The Fed’s two-day policy meeting temporarily paused Wednesday’s rally with the Open Market Reserve’s 2p.m. statement detailing December’s slower-than-expected growth and the Fed’s reluctance to increase rates in March. Core inflation may underlie the Fed’s wariness to raise rates. Core CPI, which excludes food and energy, is already running at 2 percent, at the bottom end of the Fed’s 2- to 3-percent target range. Core inflation is far stickier than headline inflation, which can bounce with volatile commodity markets. The Fed may have rate reservations with core inflation at 2 percent; if oil prices return to $50 a barrel in the next year, headline inflation could reach 4 percent or higher, pushing core inflation well into the Fed’s range.
Investors and speculators are understandably cautious.

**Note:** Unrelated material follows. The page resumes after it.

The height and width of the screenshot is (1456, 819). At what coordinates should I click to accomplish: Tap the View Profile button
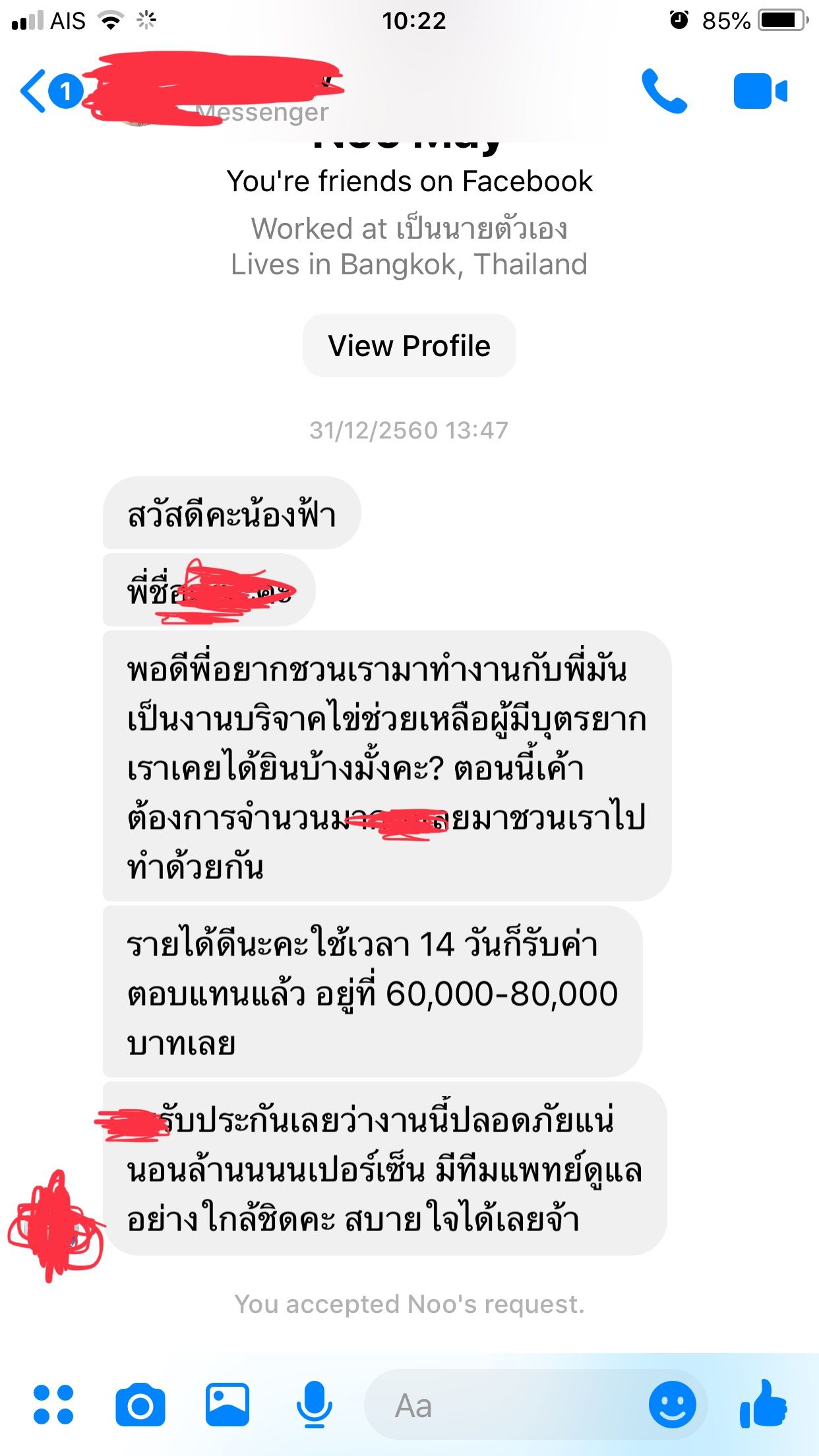click(x=410, y=346)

Inflation expectations are at their lowest since 2009 and speculators in the interest rate futures market don’t see the odds of a rate hike reaching 50 percent until February 2017. Opinions and data can change rapidly, but in the near term, the Fed’s hawkish stance understandably leads to a decline in asset prices when the market is expecting low inflation and no rate hikes.

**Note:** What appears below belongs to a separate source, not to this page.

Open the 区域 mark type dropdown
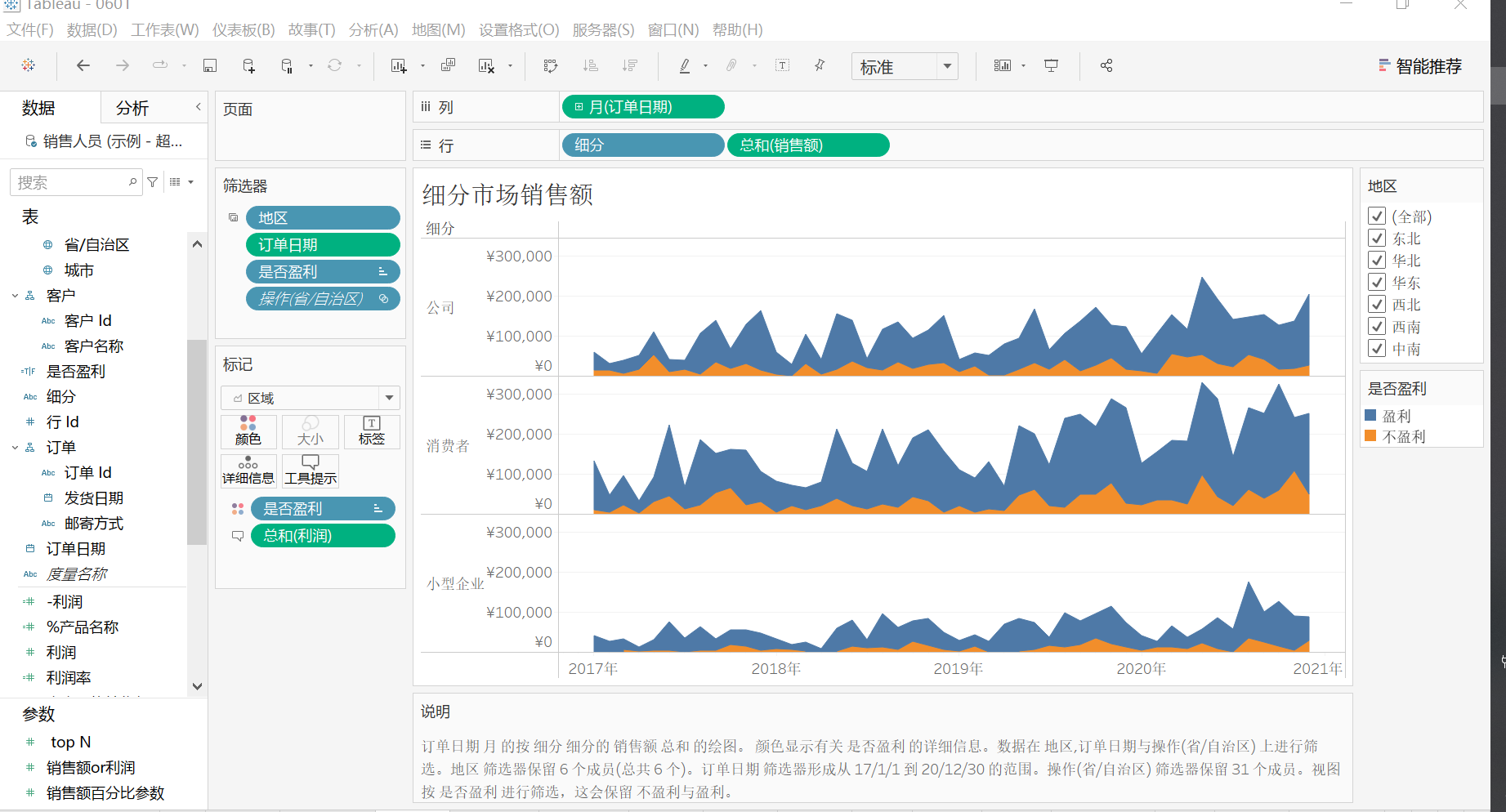Viewport: 1506px width, 812px height. click(387, 398)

Investors didn’t have to wait long for a pick-me-up following the Fed’s report. One week after claiming the Bank of Japan would do nothing at this week’s meeting, BOJ Governor Kuroda announced the bank would cut interest rates to negative 0.10 percent. This immediately sent global stock markets higher and the yen tumbling versus the U.S. dollar.

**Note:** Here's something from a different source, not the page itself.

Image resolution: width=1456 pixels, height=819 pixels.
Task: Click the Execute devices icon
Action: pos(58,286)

The stock market (along with high-yield bonds) also benefited from recovering oil prices. Only a week after falling below $27 a barrel, the price for a barrel of the benchmark West Texas Intermediate Crude rose as high as $34.82. Russia helped to propel prices after stating its potential willingness to work with the Organization of Petroleum Exporting Countries (OPEC) in cutting output levels.
Mixed earnings also contributed to the week’s volatility. Facebook (FB) rallied nearly 20 percent in the two days following a strong earnings announcement. This gain offset weakness in Apple (AAPL) and Amazon (AMZN), both of which fell on the week following disappointing earnings reports and guidance. AAPL missed key metrics for sales of iPhones, while AMZN reported poor holiday sales relative to expectations. Oil conglomerate Chevron (CVX) announced its first quarterly loss since 2002, but it wasn’t enough to dent the energy sector’s rally. The pharmaceutical and biotech spaces saw mixed results from Abbot Labs (ABT), Amgen (AMGN), Biogen (BIIB), Celgene (CELG) and Bristol-Myers Squibb (BMY). Some biotechnology funds were hurt by the Massachusetts attorney general, who threatened Gilead (GILD) with a lawsuit if it didn’t cut prices on its hepatitis-C drug. On Friday, Merck (MRK) proved the market has the solution to high prices: competition. The firm launched a price war aimed at Gilead and AbbVie (ABBV), who also produces a drug for hepatitis-C. Merck’s announcement sent shares of its stock higher, helping lift the pharma sector, while Gilead and AbbVie retreated.
Finally, the big economic news of the week came from the Bureau of Economic Analysis. The BEA announced its first estimate of 2015 fourth quarter GDP growth: 0.7 percent. A decline in durable goods orders helped pull the number lower than economists had expected at the start of the quarter. In other economic news, sales of new homes surged 10.8 percent in December, well ahead of expectations. The upturn in housing suggests GDP growth may be revised higher when the BEA announces the second estimate at the end of February.